Anders sieht es beim Wechselrecht zwischen Cloud-basierten Datenverarbeitungsdiensten aus: Hier greift keine Größenbegrenzung, es gibt keine Erleichterung für kleine Unternehmen. Wer also Cloud-basiert Daten verwaltet, muss sich auch als Kleinunternehmen auf dieselben Pflichten einstellen wie große Anbieter.
Benachteiligen die Umsetzungskosten nicht wieder nicht so große europäische Firmen im Gegensatz zu großen US-Firmen? Was ist für heimische Unternehmen zu tun?

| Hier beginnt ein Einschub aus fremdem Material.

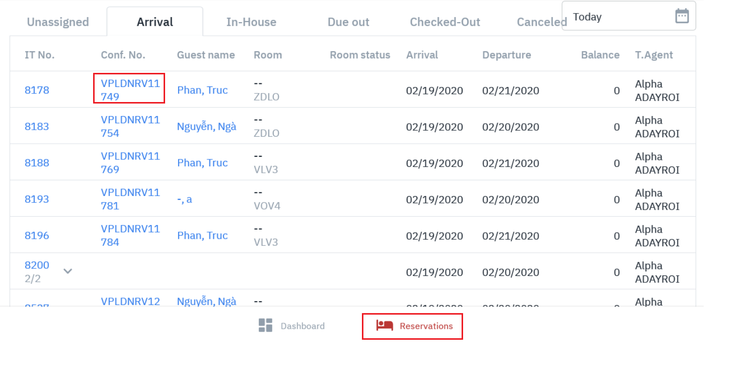Click the calendar icon in date field

pos(682,16)
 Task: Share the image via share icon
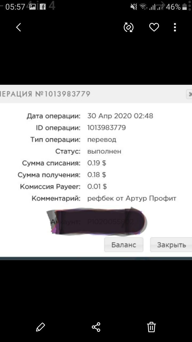pyautogui.click(x=96, y=327)
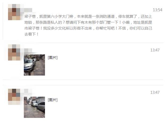This screenshot has width=166, height=124.
Task: Click the avatar beside the first 13:47 image message
Action: point(14,52)
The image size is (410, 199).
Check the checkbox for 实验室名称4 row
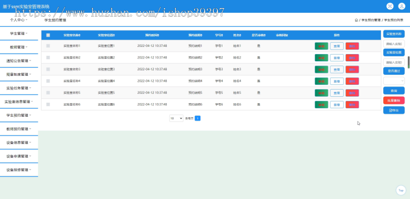tap(48, 81)
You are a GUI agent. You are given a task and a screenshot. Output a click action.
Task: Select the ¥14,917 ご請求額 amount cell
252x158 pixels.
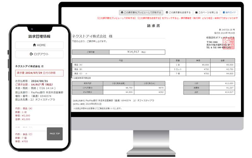(137, 52)
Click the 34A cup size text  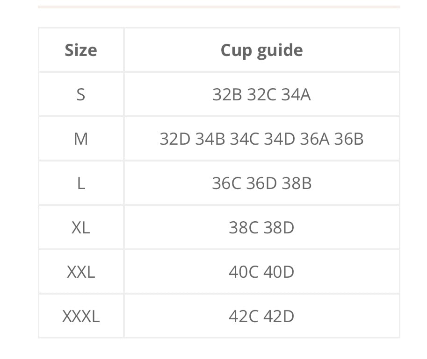tap(296, 94)
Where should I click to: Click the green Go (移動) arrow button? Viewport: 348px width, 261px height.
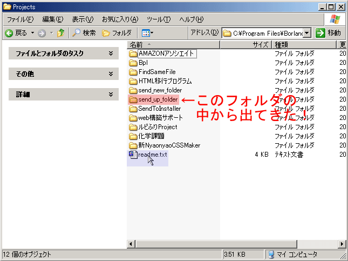click(320, 33)
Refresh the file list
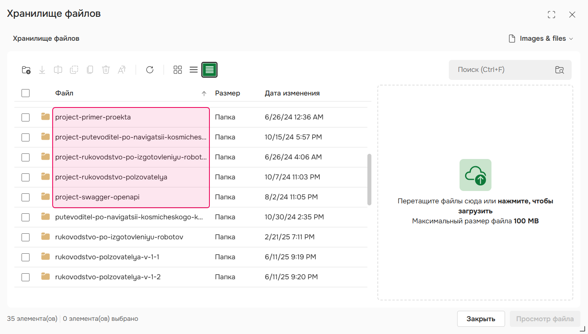The width and height of the screenshot is (588, 334). (x=150, y=70)
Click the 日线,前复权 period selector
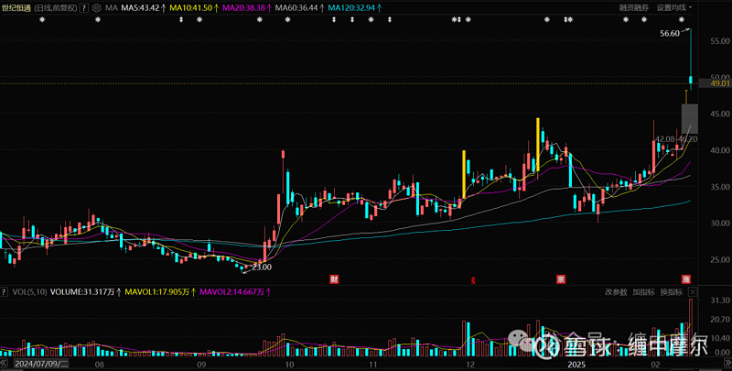The width and height of the screenshot is (732, 371). point(58,7)
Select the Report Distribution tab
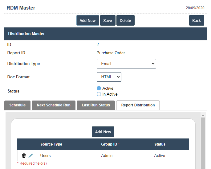Viewport: 211px width, 169px height. tap(138, 105)
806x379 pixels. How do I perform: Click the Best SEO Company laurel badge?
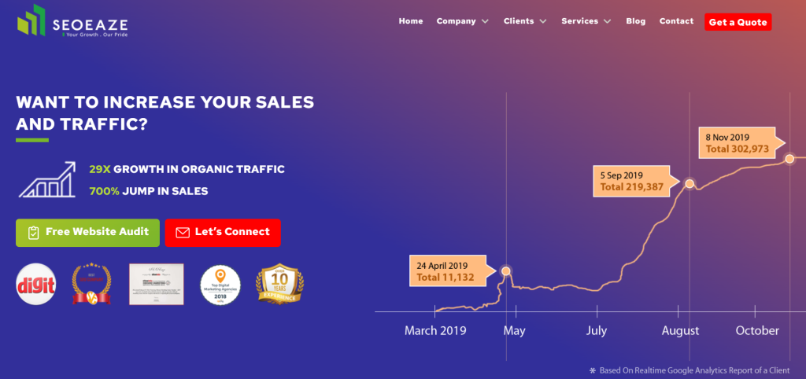click(x=91, y=284)
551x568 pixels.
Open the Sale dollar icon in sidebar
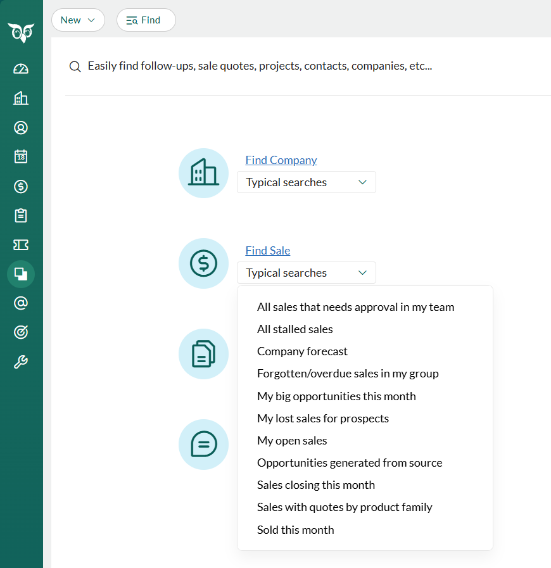point(21,187)
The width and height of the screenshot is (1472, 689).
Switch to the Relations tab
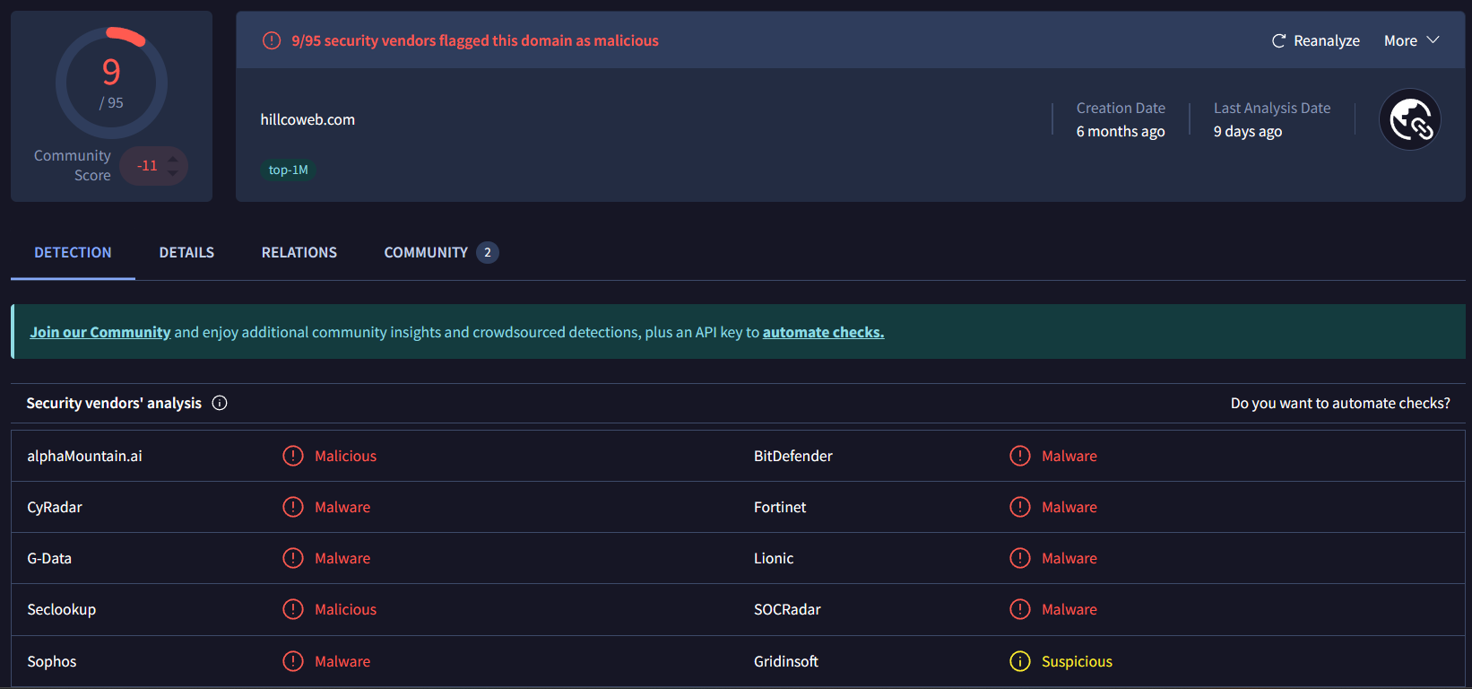pyautogui.click(x=299, y=253)
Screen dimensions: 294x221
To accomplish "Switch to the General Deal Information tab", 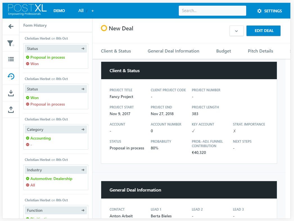I will tap(173, 51).
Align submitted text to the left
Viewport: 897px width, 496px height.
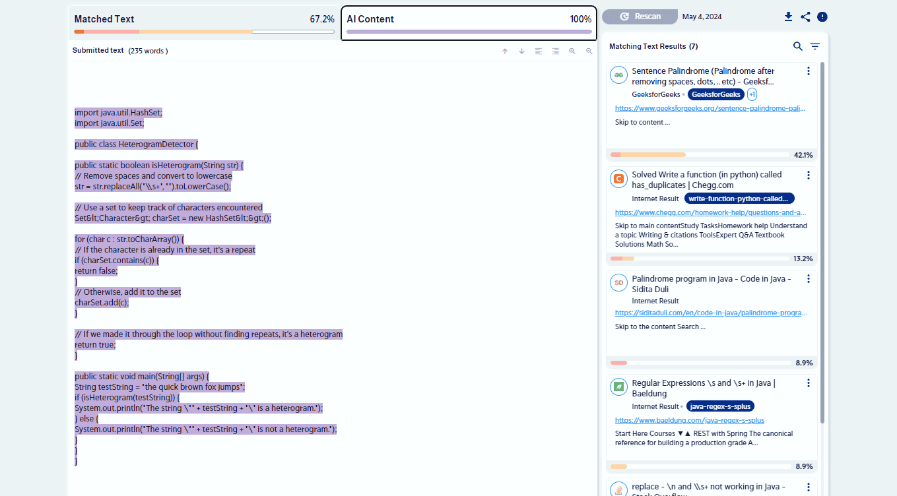539,51
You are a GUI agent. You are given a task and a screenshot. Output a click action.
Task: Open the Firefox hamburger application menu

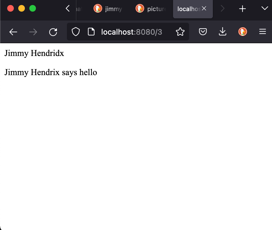pos(262,32)
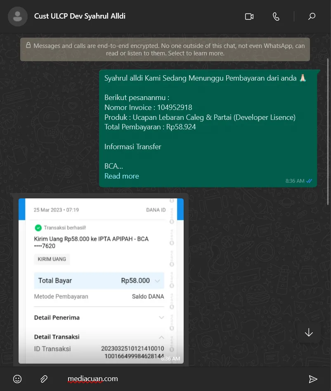Expand message with Read more
The image size is (331, 391).
pyautogui.click(x=121, y=176)
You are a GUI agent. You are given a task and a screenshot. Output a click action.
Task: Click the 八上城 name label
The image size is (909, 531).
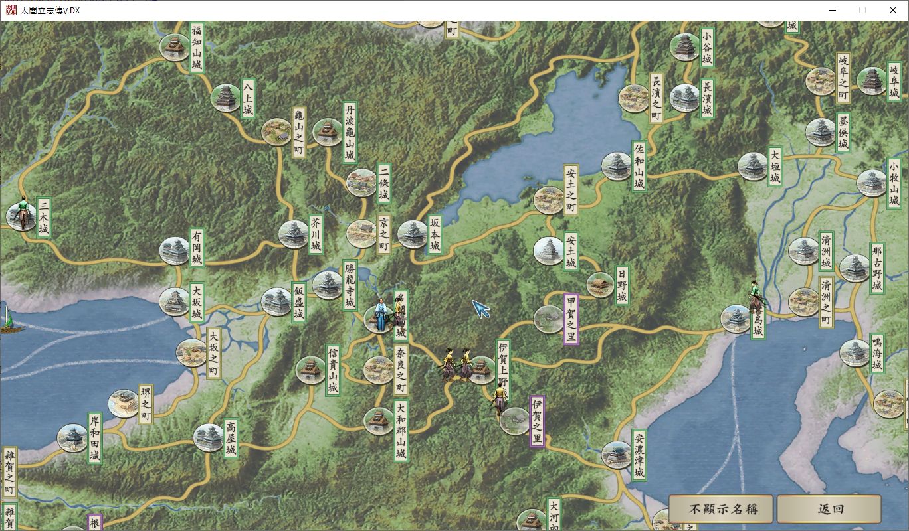click(248, 98)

Hier muss man rechtliche und faktische Aspekte trennen: US-Unternehmen müssen die Vorgaben einhalten, wenn sie vernetzte Produkte in der EU vertreiben oder verbundene Dienste anbieten. Heimische Unternehmen können ihnen gegenüber also als Nutzer Datenzugang verlangen und diese Informationen nutzen, um zum Beispiel neue Dienste zu entwickeln. Dazu muss das US-Unternehmen in der EU auch greifbar sein. Ohne eine Niederlassung ist es das aber faktisch nicht. Viele Cloud-Anbieter agieren schon jetzt rein aus dem Ausland, ohne sich jemals physisch in Europa niederzulassen. Da gehen die Verpflichtungen bzw. die Durchsetzungsmöglichkeiten gegen US-Unternehmen faktisch ins Leere. So gesehen haben große heimische Unternehmen einen Wettbewerbsnachteil.
Problematisch ist auch, dass sich auch EU-ausländische Unternehmen auf den Data Act berufen können und so Daten beziehen, während es in die umgekehrte Richtung nur eingeschränkt geht. Hier gibt es gewisse Vorkehrungen und Grenzen: Torwächter (also sehr marktmächtige Unternehmen nach dem Digital Markets Act) haben keinen Datenzugang. Generell kann der Datenzugang auch dann verweigert werden, wenn der Schutz von Betriebs- und Geschäftsgeheimnissen in Drittländern nicht gewährleistet ist. Ob diese Maßnahmen greifen, bleibt abzuwarten. Faktisch wird es hier zumindest im Graubereich zu einem Abfluss und einer faktischen Benachteiligung von EU-Unternehmen kommen.
Ist der EU Data Act ohne digitale Souveränität überhaupt sinnvoll umsetzbar?
Das Problem der fehlenden digitalen Souveränität verfolgt uns auf allen Ebenen. Ohne dieser bleibt es bei der digitalen und damit (nicht nur) wirtschaftlichen Abhängigkeit von Europa. Mit jedem weiterten Gesetz, auf das sich EU-Ausländer gleichermaßen berufen können, ohne selbst effektiv gebunden zu sein bzw. mit dem Europa seine Unternehmen im Vergleich zur globalen Konkurrenz beschränkt, wird das Ungleichgewicht und damit die Abhängigkeit größer. In dem Rahmen profitieren gewisse EU-ausländische Unternehmen gegebenenfalls mehr vom Data Act, als heimische, da sie nur nehmen und nicht effektiv geben müssen.
Was müssen Unternehmen jetzt tun? Wie sehen Sie die Weiterentwicklung des Data Acts und welche Expertise bringt DORDA ein?
Im ersten Schritt erfolgt die Bestandsanalyse: Zu prüfen ist, ob und für welche Produkte und Dienste der Data Act relevant ist. Gibt es Anwendungsbereiche, sind vor allem vertragliche Anpassungen in den eigenen Kundenverträgen erforderlich – und zwar sowohl für den Datenzugang bei vernetzten Produkten als auch bei Cloud-basierten Datenverarbeitungsdiensten. Ohne einen eigenen Annex zum Vertrag geht es praktisch nicht. Der Data Act verlangt nämlich eine Vielzahl ausdrücklicher vertraglicher Regelungen, die den Datenzugang und den Datentransfer verbindlich festlegen. Ergänzend sind Informationsquellen einzurichten und zu pflegen, etwa ein Online-Register zu Datenstrukturen und Formaten. Zwar sieht der Data Act unverbindliche Mustervertragsklauseln der Kommission vor. Bislang gibt es aber nur Entwürfe, die umfassend überarbeitet werden müssen. Hier schließt sich der Kreis zur ersten Frage …
DORDA unterstützt Unternehmen sowohl bei der initialen Betroffenheitsanalyse als auch bei der praktischen Umsetzung, um die Anforderungen des EU Data Act strukturiert abzubilden und damit Haftungsrisiken zu reduzieren.